I Golden State Warriors

globalist 24 settembre 2017

Andare alla Casa Bianca era un onore. Ora per molti è un disonore, soprattutto da quando l'inquilino è una delle persone più reazionarie e arroganti della storia: l'intera squadra dei Golden State Warriors, campione in carica della Nba, la principale lega professionistica del basket americano, non andrà alla Casa Bianca. In una nota il team si dice "deluso" e difende la star Stephen Curry, attaccata dal presidente americano.
«Non c'è niente di più americano della possibilità che ogni cittadino possa esprimere liberamente le sue opinioni», si legge. I Warriors annunciano comunque che saranno ugualmente a Washington in febbraio e, invece della programmata visita alla Casa Bianca, troveranno il modo per «celebrare l'uguaglianza, la diversità e l'inclusione. Tutti valori che la nostra organizzazione - si legge ancora - sostiene da sempre».

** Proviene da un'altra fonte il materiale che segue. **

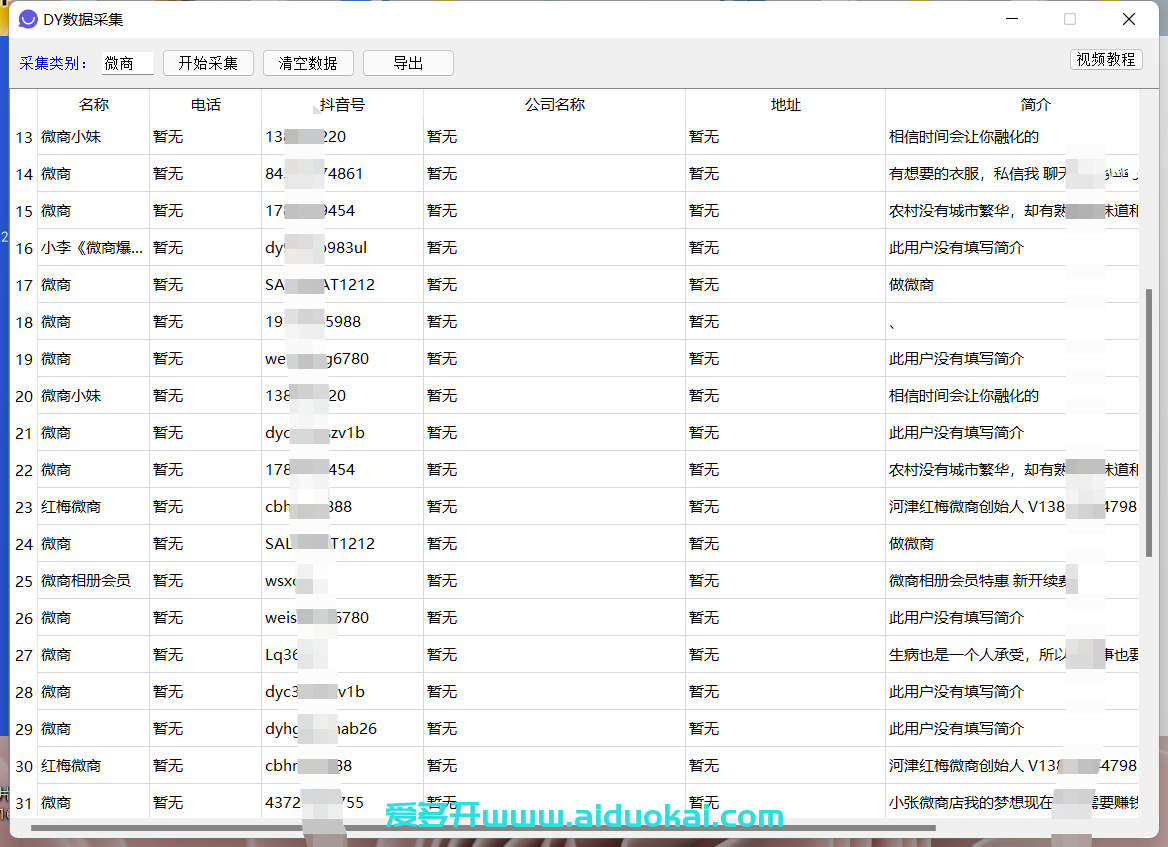This screenshot has width=1168, height=847.
Task: Click row number 13 in the table
Action: [x=24, y=137]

«Una giornata surreale», ha commentato così la stella della Nba Stephen Curry l'affondo del presidente americano Donald Trump che gli ha ritirato l'invito alla Casa Bianca. «Non so perchè sente la necessità di prendere di mira certe persone piuttosto che altre. Io un'idea ce l'ho, ma questo non è quello che fa un leader».
Reazioni negative sono giunte anche da LeBron James, stella dei Cleveland Cavaliers, che attacca Trump attraverso un video: «Mi sento frustrato, perchè questa persona che abbiamo messo al potere dopo quello che è successo dopo Charlottesville sta tentando di usare lo sport per dividere ancor di più il popolo americano. E non è una cosa che posso tollerare, non è una cosa su cui posso tacere».
Oltre al caso del suo collega della Nba Stephen Curry, James critica Trump anche per aver chiesto di licenziare i giocatori di football americano che non cantano l'inno in segno di protesta: «Vuole che siano cacciati solo perché esercitano un loro diritto, e questo non è giusto».